>> START PAGE TEXT
The unigram language model has been successfully built!
The  bigram language model has been successfully built!
The trigram language model has been successfully built!


> 2) Report the perplexity of these 3 trained models on the testing dataset and explain your findings. 

In [7]:
# generate the test sentences from `cleaned_test_data_list`
test_sentences = []
for each in cleaned_test_data_list:
    test_sentences.extend(each["sentences"]) 

# compute the perplexity of the test dataset
u_perp = unigramModel.perplexity(test_sentences)
b_perp = bigramModel.perplexity(test_sentences)
t_perp = trigramModel.perplexity(test_sentences)

print("The perplexity of the testing dataset in unigram language model is {:>7.2f}".format(round(u_perp, 2)))
print("The perplexity of the testing dataset in  bigram language model is {:>7.2f}".format(round(b_perp, 2)))
print("The perplexity of the testing dataset in trigram language model is {:>7.2f}".format(round(t_perp, 2)))
>> END PAGE TEXT
TASK LIST.
1 - In the language model text, which list are the test sentences generated from?
2 - Write out the passage of the language model text from "The trigram language" up to and including "u_perp = unigramModel.perplexity(test_sentences)", word for word.
>> START DATA SHOWN
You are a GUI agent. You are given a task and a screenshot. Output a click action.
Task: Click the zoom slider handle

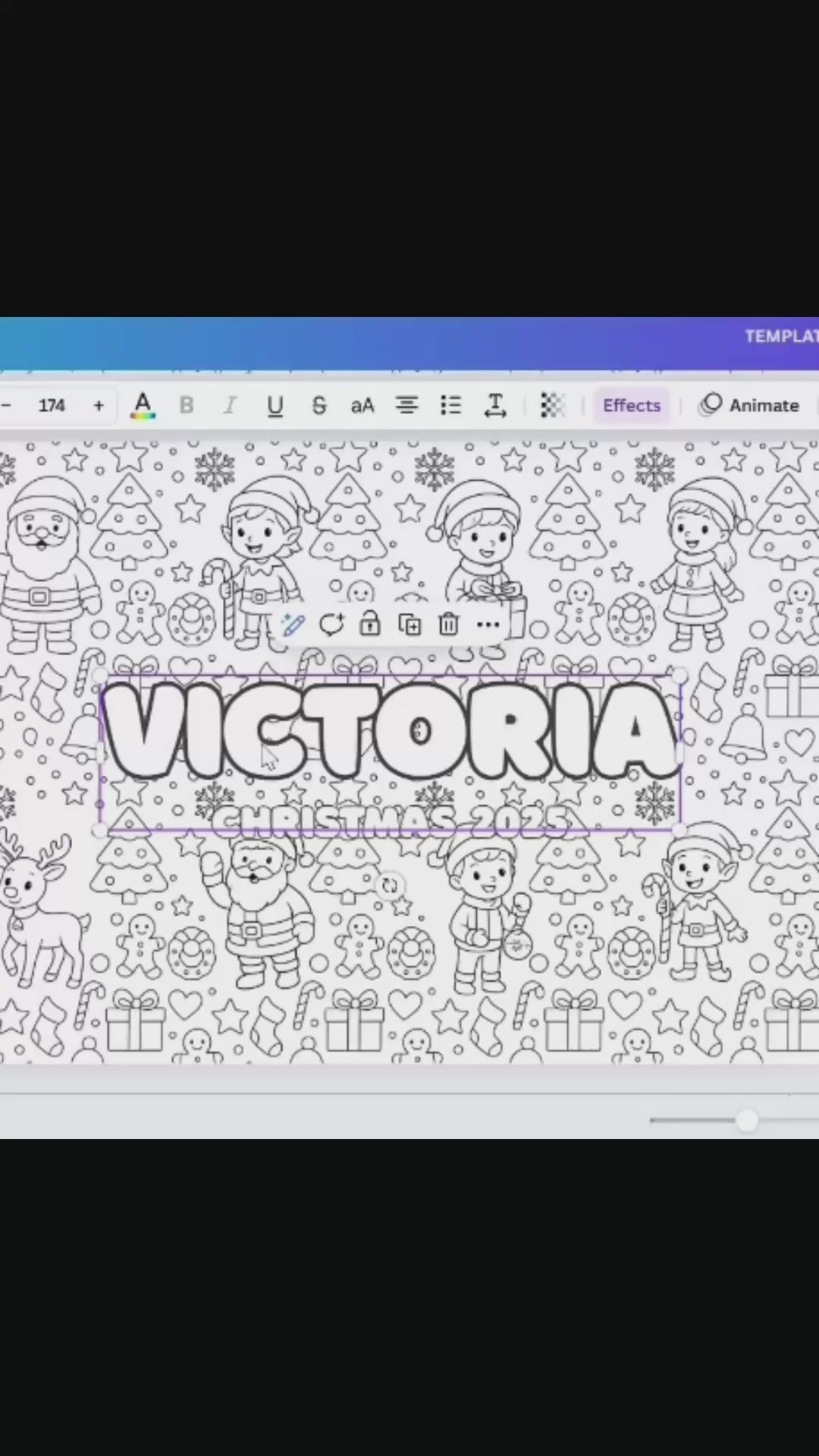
>> END DATA SHOWN
SOLUTIONS TO EACH TASK.
1 - They are generated from `cleaned_test_data_list`.

2 -
The trigram language model has been successfully built!


> 2) Report the perplexity of these 3 trained models on the testing dataset and explain your findings. 

In [7]:
# generate the test sentences from `cleaned_test_data_list`
test_sentences = []
for each in cleaned_test_data_list:
    test_sentences.extend(each["sentences"]) 

# compute the perplexity of the test dataset
u_perp = unigramModel.perplexity(test_sentences)